La gente en la Edad Media, cuentan los divulgadores, se lavaba las manos de forma habitual, siendo un ritual de cortesía entre las clases nobiliarias. Para combatir el olor a sudor existía una variopinta lista de plantas y recetas, como recopiló el mayordomo del rey de Aragón Alfonso I el Magnánimo.
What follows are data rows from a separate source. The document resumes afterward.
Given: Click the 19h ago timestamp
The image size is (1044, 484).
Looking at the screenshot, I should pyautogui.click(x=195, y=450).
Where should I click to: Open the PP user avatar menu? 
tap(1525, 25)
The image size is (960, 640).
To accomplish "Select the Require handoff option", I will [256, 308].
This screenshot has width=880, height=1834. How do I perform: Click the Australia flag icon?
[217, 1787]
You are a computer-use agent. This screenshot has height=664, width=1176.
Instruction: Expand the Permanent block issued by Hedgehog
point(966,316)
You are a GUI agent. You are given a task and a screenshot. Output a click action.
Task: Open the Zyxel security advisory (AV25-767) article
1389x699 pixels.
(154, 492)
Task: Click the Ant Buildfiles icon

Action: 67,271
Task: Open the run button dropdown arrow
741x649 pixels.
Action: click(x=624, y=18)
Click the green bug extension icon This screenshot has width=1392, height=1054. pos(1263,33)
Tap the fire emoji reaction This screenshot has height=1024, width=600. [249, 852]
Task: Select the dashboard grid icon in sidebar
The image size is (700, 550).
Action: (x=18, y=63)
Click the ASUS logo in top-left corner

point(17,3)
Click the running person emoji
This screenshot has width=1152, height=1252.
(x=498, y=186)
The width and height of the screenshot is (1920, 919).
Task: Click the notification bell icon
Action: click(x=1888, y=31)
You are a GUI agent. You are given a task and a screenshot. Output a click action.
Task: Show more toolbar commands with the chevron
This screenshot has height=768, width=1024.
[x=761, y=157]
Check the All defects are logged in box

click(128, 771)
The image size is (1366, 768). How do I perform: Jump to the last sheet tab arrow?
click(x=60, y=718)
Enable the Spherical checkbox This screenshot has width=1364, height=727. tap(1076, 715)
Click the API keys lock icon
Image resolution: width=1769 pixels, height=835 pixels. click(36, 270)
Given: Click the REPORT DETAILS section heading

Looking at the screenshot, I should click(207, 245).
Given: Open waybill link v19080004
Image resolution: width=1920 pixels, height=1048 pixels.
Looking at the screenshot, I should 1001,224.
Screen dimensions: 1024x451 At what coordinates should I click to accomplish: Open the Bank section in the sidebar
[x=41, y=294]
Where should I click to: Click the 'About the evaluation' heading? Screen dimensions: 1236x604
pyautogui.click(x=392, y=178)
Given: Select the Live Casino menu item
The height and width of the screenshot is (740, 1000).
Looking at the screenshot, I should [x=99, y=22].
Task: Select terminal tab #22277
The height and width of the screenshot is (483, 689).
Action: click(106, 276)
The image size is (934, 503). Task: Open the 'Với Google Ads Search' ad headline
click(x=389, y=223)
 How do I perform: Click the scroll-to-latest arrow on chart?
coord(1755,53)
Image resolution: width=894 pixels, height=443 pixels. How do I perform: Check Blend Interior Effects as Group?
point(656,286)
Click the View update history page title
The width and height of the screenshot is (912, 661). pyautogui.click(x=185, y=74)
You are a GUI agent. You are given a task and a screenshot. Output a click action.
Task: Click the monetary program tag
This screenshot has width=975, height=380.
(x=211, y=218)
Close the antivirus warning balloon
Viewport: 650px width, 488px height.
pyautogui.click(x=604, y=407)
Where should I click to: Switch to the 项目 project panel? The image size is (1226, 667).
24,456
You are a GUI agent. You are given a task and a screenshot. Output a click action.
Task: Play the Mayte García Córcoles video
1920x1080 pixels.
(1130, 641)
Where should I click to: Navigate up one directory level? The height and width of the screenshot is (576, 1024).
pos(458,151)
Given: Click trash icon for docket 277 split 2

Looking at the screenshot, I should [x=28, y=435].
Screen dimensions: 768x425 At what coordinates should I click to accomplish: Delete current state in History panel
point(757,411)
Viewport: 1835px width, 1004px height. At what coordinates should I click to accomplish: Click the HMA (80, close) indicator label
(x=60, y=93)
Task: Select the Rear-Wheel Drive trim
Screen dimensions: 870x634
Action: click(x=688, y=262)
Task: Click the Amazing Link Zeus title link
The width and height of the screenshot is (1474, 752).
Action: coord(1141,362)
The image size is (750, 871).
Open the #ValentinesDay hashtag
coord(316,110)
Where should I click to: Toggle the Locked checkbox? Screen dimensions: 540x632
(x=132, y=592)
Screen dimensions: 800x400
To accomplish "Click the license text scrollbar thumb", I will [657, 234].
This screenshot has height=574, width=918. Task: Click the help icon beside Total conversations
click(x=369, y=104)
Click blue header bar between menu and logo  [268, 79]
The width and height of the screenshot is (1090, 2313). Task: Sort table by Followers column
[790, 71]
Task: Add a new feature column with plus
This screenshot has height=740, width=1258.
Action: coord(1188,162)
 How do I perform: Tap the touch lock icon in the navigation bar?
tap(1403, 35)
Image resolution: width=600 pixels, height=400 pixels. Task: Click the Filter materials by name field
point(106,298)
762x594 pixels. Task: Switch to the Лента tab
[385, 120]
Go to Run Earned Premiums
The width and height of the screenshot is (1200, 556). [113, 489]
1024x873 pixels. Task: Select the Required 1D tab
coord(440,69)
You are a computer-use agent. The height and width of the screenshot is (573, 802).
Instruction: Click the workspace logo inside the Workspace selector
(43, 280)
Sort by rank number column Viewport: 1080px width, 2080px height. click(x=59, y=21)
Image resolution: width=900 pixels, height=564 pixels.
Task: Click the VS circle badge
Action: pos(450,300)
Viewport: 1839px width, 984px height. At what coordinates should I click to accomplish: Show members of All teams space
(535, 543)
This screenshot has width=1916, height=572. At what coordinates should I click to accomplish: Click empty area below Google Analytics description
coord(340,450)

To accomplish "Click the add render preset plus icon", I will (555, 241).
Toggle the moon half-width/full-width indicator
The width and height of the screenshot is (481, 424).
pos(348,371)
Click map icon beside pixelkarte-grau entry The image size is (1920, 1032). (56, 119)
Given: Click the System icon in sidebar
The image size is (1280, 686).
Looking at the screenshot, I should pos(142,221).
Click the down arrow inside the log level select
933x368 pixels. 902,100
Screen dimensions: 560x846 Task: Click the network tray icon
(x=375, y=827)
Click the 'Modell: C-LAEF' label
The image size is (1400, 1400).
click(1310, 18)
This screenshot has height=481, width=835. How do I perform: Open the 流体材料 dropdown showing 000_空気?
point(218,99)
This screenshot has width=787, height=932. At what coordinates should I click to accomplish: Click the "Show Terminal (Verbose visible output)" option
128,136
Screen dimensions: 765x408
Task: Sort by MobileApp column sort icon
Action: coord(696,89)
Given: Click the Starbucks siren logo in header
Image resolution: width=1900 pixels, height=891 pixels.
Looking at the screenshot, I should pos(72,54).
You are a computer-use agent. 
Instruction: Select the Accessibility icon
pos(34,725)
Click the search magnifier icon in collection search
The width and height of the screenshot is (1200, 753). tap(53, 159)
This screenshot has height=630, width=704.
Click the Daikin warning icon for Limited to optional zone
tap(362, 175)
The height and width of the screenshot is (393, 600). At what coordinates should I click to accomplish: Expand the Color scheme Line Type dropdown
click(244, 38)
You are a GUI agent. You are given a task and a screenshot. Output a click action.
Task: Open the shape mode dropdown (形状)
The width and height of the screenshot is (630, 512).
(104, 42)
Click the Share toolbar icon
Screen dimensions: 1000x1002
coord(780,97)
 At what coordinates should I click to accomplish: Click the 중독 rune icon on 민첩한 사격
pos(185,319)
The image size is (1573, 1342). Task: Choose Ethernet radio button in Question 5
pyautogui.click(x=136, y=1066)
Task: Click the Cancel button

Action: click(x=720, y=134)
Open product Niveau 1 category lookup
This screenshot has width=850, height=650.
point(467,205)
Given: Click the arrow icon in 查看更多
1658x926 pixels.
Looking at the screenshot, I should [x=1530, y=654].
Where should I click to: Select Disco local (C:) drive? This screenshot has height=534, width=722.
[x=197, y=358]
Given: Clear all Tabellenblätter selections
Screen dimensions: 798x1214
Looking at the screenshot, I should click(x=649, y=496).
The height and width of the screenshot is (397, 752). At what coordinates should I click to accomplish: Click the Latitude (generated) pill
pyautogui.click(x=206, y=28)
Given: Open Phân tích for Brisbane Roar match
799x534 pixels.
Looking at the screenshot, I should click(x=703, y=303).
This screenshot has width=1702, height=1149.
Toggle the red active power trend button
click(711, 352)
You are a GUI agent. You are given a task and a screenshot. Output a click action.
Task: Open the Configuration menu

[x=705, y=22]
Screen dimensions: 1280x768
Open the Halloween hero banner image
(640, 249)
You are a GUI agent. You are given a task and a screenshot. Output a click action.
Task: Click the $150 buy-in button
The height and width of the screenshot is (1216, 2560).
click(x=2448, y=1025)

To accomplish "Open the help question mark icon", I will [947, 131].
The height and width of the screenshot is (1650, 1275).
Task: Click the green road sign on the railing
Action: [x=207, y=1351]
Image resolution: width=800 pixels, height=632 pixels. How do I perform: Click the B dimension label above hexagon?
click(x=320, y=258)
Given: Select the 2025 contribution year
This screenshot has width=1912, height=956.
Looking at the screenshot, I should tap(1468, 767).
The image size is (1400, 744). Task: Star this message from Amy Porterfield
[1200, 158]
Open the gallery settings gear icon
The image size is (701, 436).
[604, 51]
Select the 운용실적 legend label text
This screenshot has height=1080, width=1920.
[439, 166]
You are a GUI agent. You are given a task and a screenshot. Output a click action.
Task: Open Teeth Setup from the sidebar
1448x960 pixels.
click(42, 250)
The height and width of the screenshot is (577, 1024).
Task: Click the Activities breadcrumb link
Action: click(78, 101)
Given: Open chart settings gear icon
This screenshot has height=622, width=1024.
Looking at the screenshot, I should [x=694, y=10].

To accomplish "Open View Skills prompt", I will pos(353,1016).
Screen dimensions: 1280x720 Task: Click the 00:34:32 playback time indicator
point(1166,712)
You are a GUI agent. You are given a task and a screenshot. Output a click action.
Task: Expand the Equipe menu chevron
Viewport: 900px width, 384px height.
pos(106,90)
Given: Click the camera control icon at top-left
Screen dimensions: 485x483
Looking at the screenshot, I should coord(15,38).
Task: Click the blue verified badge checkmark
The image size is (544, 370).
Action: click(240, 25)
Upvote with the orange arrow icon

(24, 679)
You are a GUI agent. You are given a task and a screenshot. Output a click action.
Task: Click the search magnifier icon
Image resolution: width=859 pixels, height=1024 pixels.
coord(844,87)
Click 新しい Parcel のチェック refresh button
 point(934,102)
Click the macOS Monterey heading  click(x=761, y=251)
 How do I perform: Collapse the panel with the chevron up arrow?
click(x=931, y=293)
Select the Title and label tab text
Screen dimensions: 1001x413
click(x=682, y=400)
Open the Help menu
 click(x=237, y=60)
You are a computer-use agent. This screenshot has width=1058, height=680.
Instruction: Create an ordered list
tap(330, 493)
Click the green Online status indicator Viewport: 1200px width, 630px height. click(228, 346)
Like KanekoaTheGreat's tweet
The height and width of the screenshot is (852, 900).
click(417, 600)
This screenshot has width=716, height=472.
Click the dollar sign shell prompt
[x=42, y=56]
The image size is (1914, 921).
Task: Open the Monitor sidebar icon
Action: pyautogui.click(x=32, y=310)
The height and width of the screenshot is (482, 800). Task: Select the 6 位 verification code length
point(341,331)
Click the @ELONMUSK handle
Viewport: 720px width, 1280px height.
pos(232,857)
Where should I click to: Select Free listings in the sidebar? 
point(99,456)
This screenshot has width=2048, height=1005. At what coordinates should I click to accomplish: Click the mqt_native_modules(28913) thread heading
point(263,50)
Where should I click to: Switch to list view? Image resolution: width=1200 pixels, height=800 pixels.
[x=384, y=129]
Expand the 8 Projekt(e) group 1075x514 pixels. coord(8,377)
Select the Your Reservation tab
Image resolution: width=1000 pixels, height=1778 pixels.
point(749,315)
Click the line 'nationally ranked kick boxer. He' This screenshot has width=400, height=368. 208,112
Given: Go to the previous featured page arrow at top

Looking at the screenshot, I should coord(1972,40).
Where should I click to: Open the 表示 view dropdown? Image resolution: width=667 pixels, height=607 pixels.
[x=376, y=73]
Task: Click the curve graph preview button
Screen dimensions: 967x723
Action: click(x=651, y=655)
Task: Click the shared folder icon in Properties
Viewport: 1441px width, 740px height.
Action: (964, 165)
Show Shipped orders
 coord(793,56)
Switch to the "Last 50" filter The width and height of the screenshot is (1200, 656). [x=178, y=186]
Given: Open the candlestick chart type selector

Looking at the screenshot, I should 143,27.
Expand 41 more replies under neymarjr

Lo curioso es que muchas de estas medidas de higiene fueron incorporadas antes de la gran pandemia de peste negra del siglo XIV. Para entonces ya se sabía que para estar sano había que cuidar el entorno.
Pero no hay que interpretar este intento de desmitificar la Edad Media como un blanqueamiento de la pestilencia: había olores —y algunos muy desagradables para el olfato moderno— que lo impregnaban: la gente trabajaba y dormía con los animales, los carniceros estaban empapados del hedor de la sangre y las tripas y a los encargados del vaciado de pozos negros seguramente les fuese realmente difícil desprenderse del tufo a excremento.
"Todo esto era una realidad; sin embargo, tras su trabajo la gente se lavaba por partes, se cambiaba la camisa y, en resumen, tomaba toda una serie de acciones para mantener limpias y bienolientes tanto sus personas como sus vestidos. Y, por lo que sabemos de sus costumbres y de los productos a los que recurrían, lo lograban", sintetizan Traité y Sanz. Su libro es una novedosa biografía sensorial sobre uno de los periodos de la historia que peor conocemos.